_ACTIVITY_. For this exercise, reproduce only the lines from the one holding "The image size is (321, 570)." through the final line of the data below, exactly, and omit pictures.

Collected data:
-.-.-

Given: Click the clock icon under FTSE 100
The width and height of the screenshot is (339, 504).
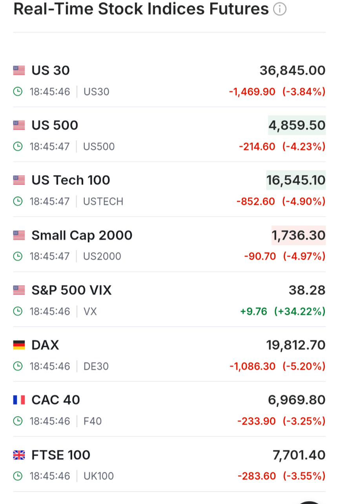Looking at the screenshot, I should [x=18, y=476].
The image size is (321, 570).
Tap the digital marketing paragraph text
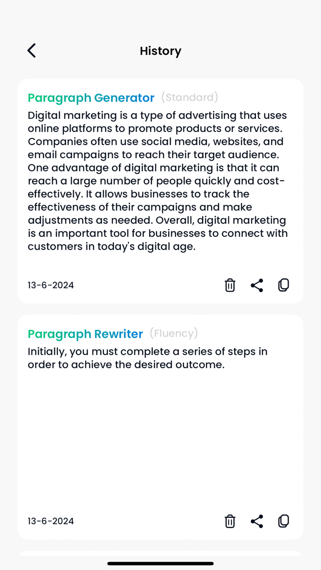tap(158, 181)
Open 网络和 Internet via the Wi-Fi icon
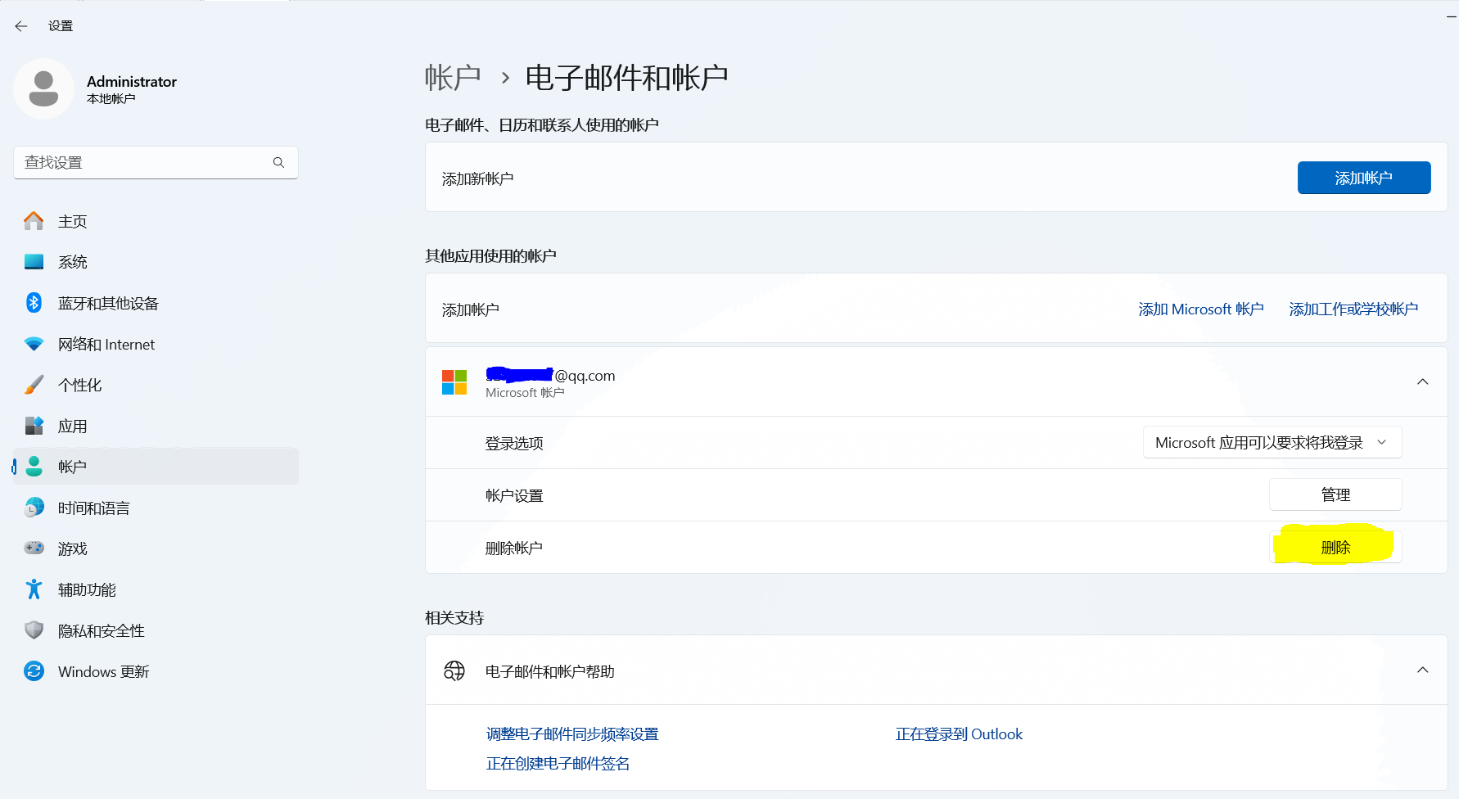1459x799 pixels. coord(34,344)
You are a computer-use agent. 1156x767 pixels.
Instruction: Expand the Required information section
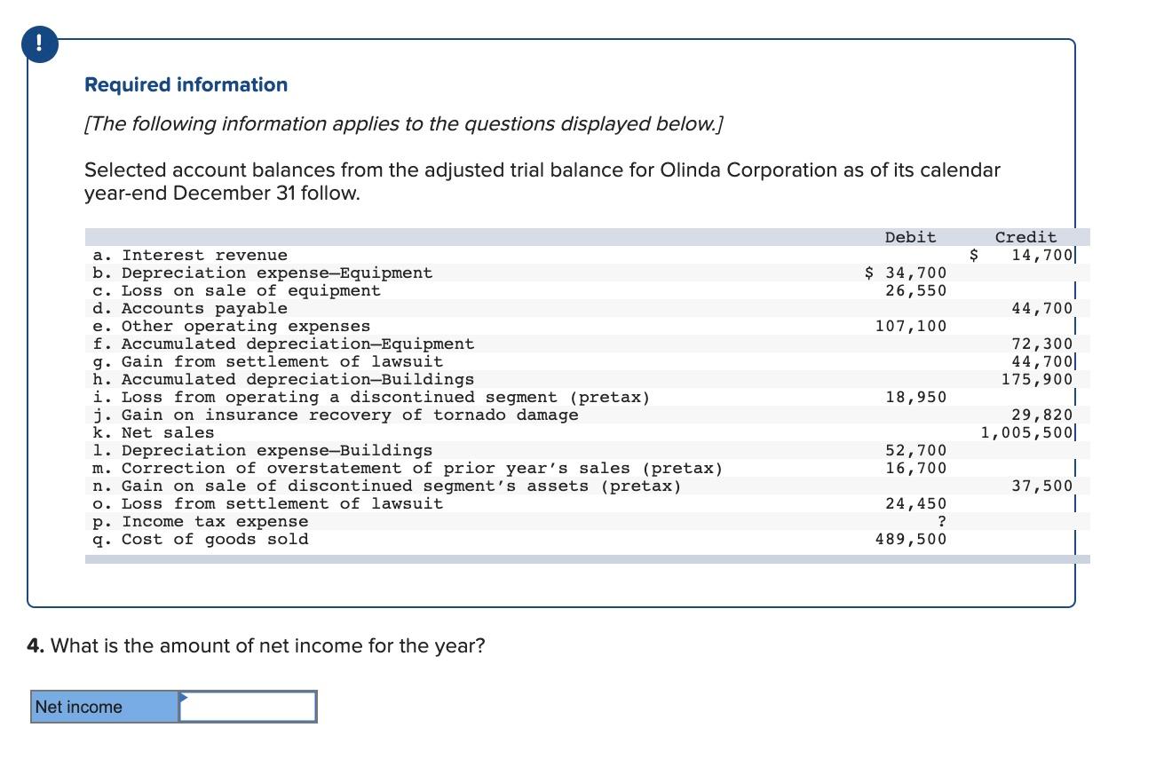click(186, 84)
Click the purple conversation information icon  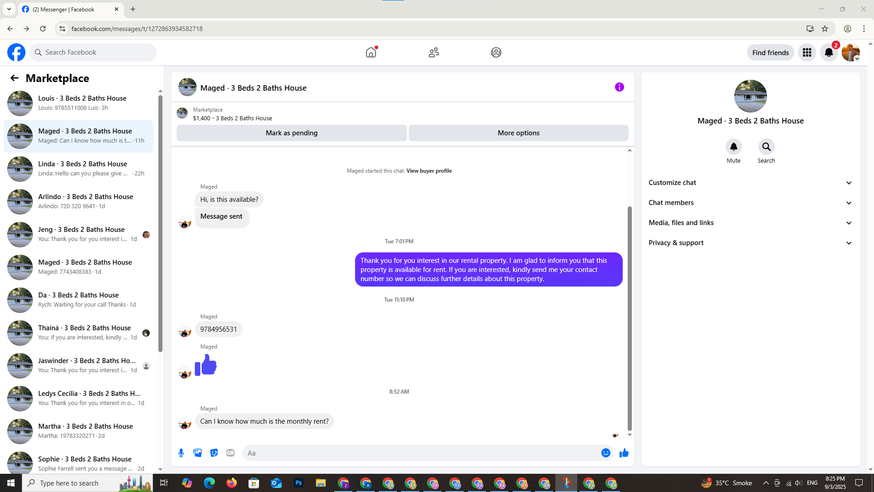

-.-.-

_RESULT FOR THIS TASK_.
The image size is (321, 570).
Tap the digital marketing paragraph text
tap(158, 181)
Open 网络和 Internet via the Wi-Fi icon
1459x799 pixels. coord(34,344)
You are a computer-use agent. 1156x767 pixels.
Instruction: Expand the Required information section
click(186, 84)
Click the purple conversation information icon  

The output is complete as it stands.